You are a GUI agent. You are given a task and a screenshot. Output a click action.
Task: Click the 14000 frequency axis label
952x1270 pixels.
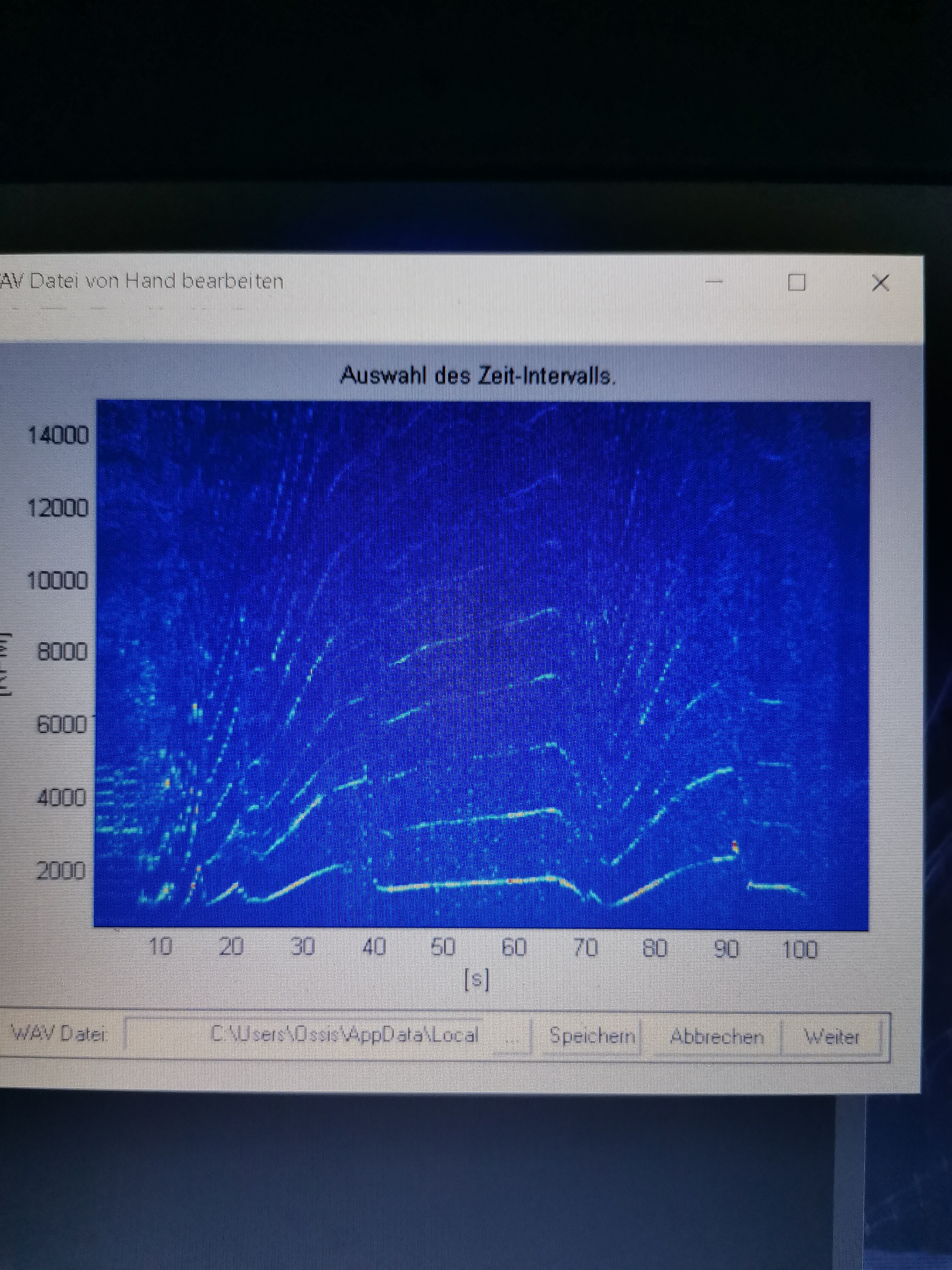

+++++

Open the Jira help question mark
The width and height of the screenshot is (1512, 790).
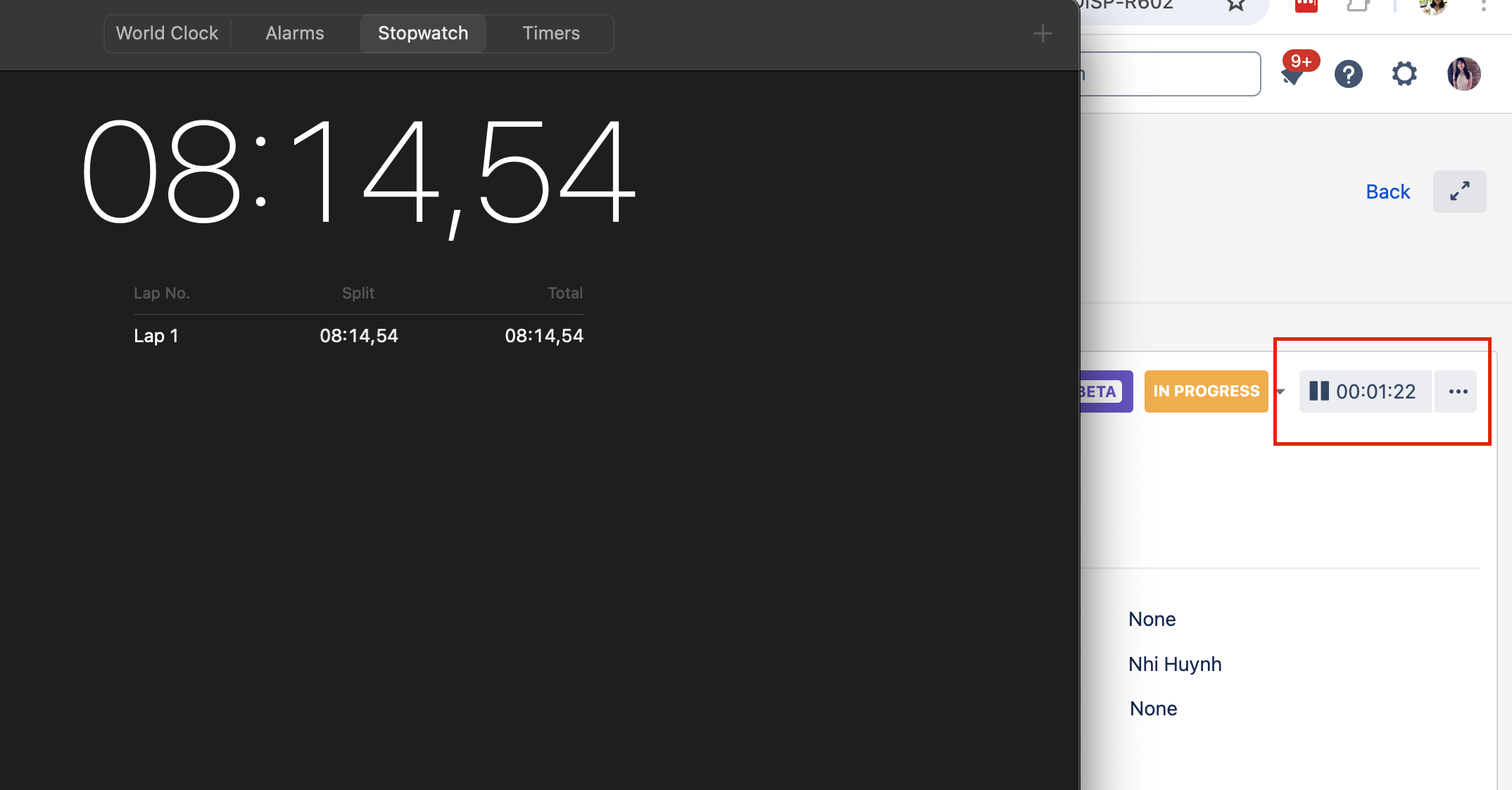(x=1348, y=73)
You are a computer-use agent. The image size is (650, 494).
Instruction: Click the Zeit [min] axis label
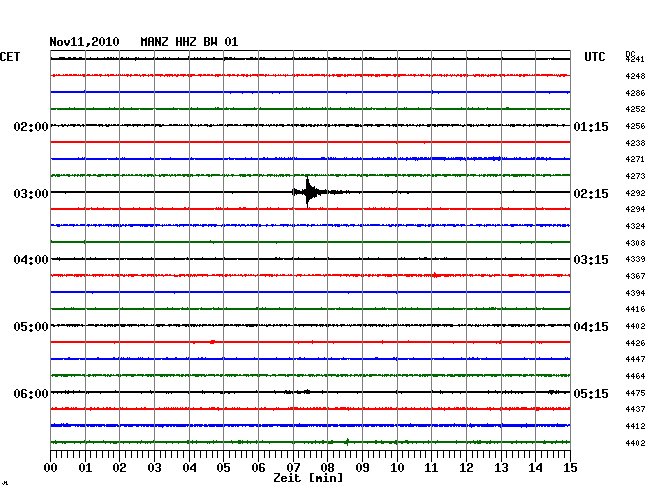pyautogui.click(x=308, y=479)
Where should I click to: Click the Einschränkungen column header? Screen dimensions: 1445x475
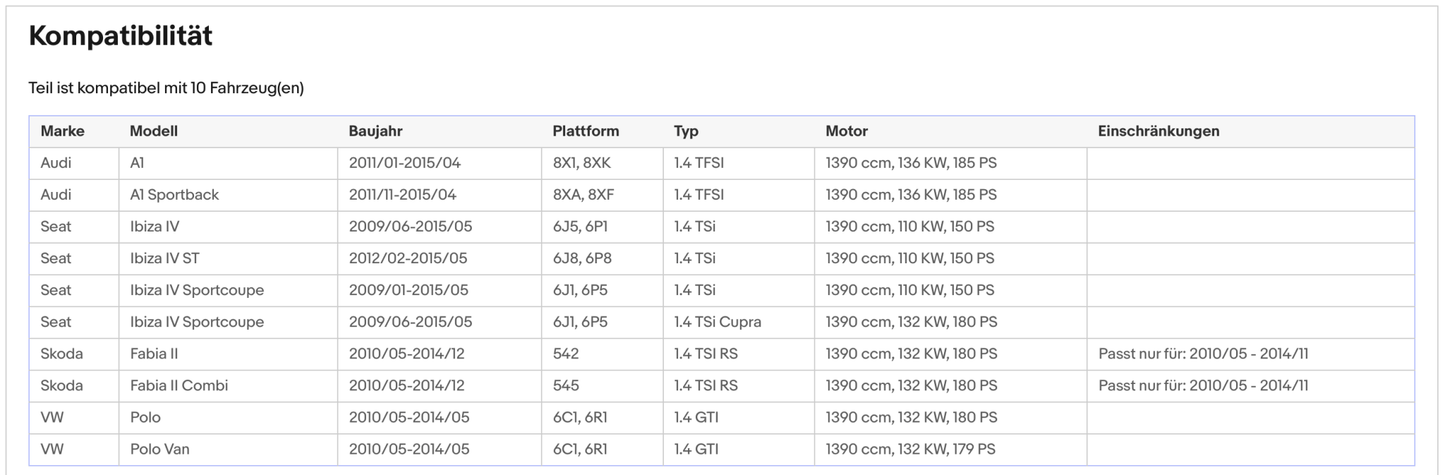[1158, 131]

+++++

§ Direction
Rewrite everything from the line containing "You are a GUI" down to the line containing "952x1270 pixels.", changing "screenshot" to "screen capture" and leaving the rest of those records untouched.

§ Expected answer
You are a GUI agent. You are given a task and a screen capture. Output a click action.
Task: Click the 14000 frequency axis label
952x1270 pixels.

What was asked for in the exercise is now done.